Question 3 True / False
'Minor losses' from pipe fittings are generally smaller in magnitude than 'major losses' from pipe wall friction.
TTrue
FFalse
Answer: False
The name 'minor losses' is misleading. In short piping systems with multiple fittings, valves, and bends, the sum of minor losses can far exceed the friction (major) loss. A partially-closed globe valve can have K > 300. The distinction is categorical (type of source: friction vs. local disturbance), not a statement about relative magnitude.
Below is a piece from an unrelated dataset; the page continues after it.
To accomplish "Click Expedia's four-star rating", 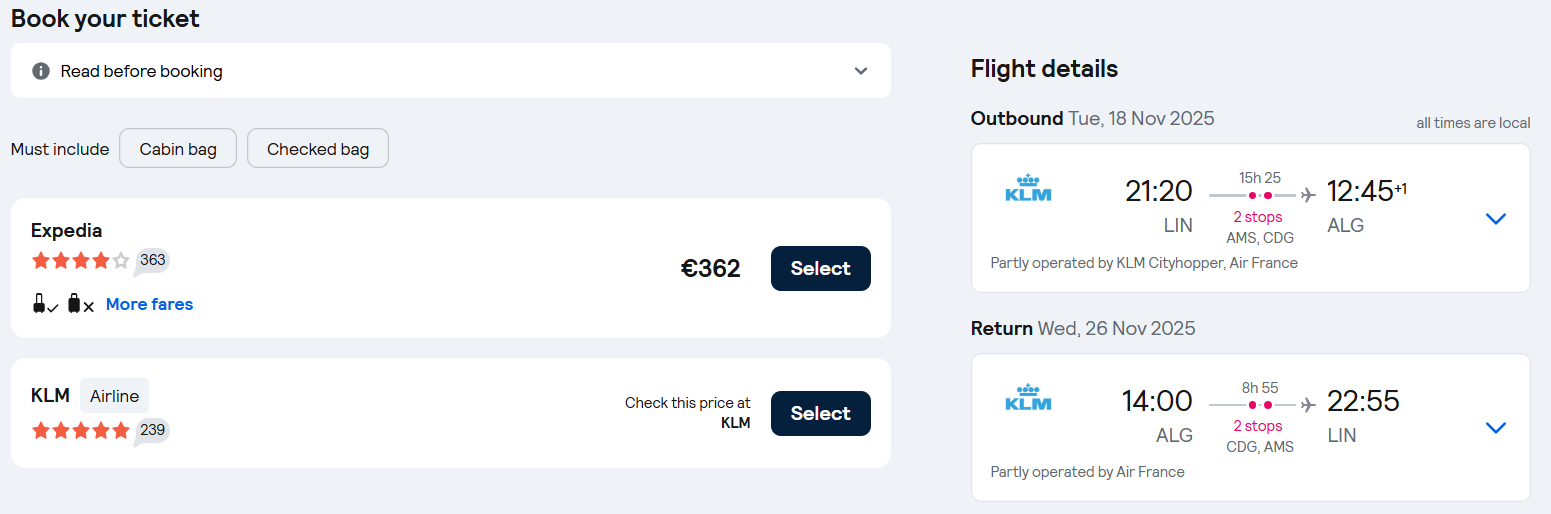I will pos(80,260).
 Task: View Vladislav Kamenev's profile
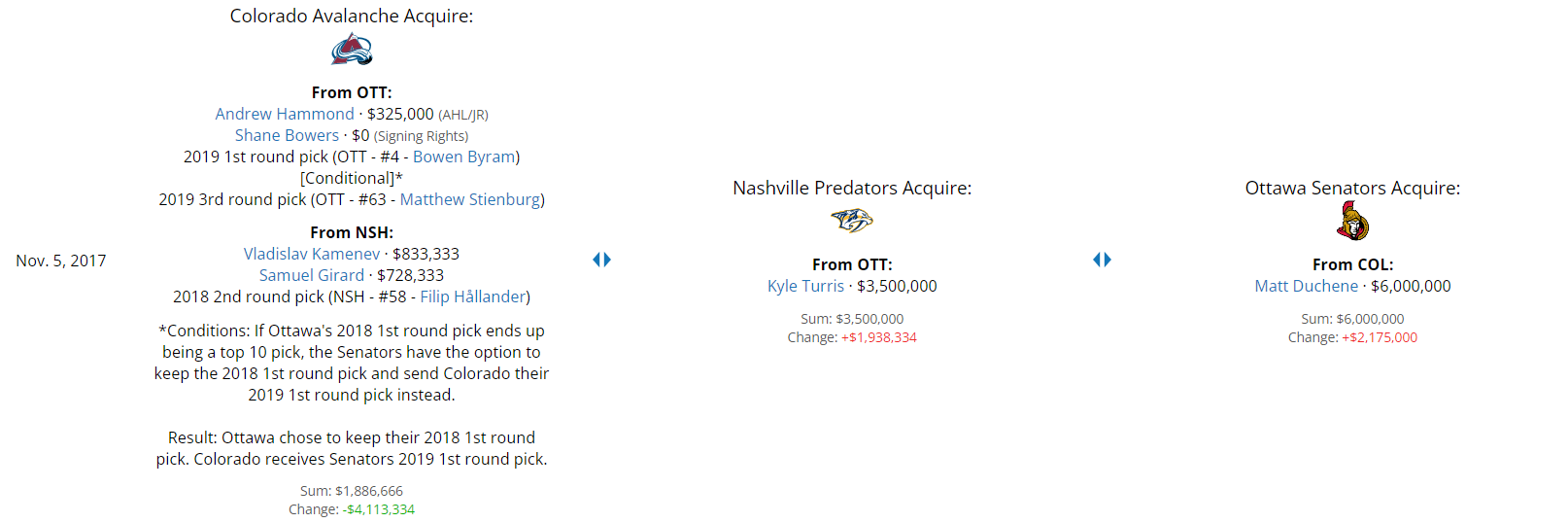click(312, 255)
Always compute both and compare.
Question 4 True / False
In a system of pipes connected in parallel, the total head loss from inlet to outlet is the same as the head loss through any single branch.
TTrue
FFalse
Answer: True
This is the fundamental constraint of parallel pipe networks: all branches connect the same two pressure nodes, so the head loss from one node to the other must be identical for each path. What differs between branches is the flow rate — each carries different flow based on its resistance. The system distributes total flow among branches so that this pressure-compatibility condition is exactly satisfied.
Question 5 Short Answer
Why does halving the diameter of a pipe have such a dramatic effect on the major head loss, even if the flow rate stays the same?
Think about your answer, then reveal below.
Model answer: Halving the diameter quadruples the velocity (by continuity: Q = AV, so V = Q/A, and A ∝ D², so V ∝ 1/D²). The Darcy-Weisbach equation shows h_f = f(L/D)(V²/2g). The velocity head V²/2g scales as 1/D⁴, and the L/D term scales as 1/D, giving an overall scaling of h_f ∝ 1/D⁵ for constant flow rate. Halving the diameter increases major head loss by a factor of 32.
The key is that velocity appears squared in the head loss formula, and velocity itself scales inversely with the square of diameter from continuity. So diameter affects head loss through two amplifying pathways simultaneously: the velocity head term (V²/2g) and the L/D geometric ratio. This is why small pipes in distribution networks require very careful sizing — small reductions in diameter cause large increases in pressure drop and required pump energy.